2.1. Variation Arising at Cell Division

One mechanism likely to contribute to long-lasting differences between cells is partitioning noise—the unequal distribution of biomolecules between daughter cells during cell division (Figure 1a). General features of partitioning noise and its quantitative treatment have been subject to review elsewhere [13,37]. For chemosensing and motility, the partitioning of organelles, such as molecular motors and large receptor clusters, is likely to contribute to phenotypic variability. However, so far, only few studies have examined this aspect of phenotypic variability.
Recent studies have determined the location and size distributions of chemoreceptor clusters in growing cells [38,39]. At early growth stages, cells contain multiple small receptor clusters, which are positioned along the length of the cell (Figure 1d) [34]. However, as the culture approaches stationary phase, individual cells typically contain only one or two polar clusters.
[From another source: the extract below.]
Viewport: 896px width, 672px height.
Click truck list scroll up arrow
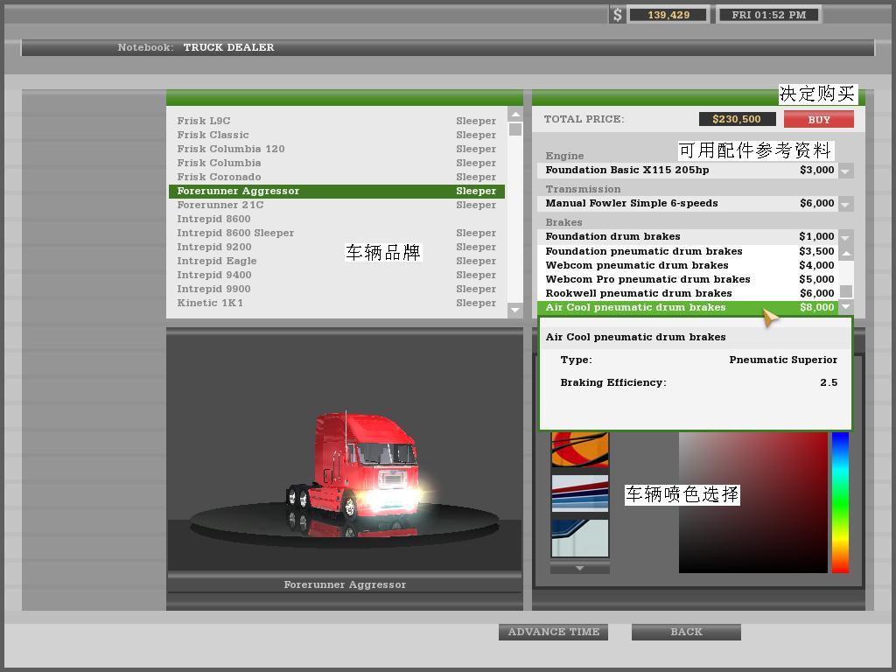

The resulting cell-to-cell differences in cluster size and number are likely to translate into differences in sensitivity to chemical signals. While a direct link between cluster positioning and portioning noise has not been demonstrated directly, an uneven distribution of chemoreceptor complexes could contribute to long-lasting diversity, since some individuals will inherit multiple clusters, while others will inherit none.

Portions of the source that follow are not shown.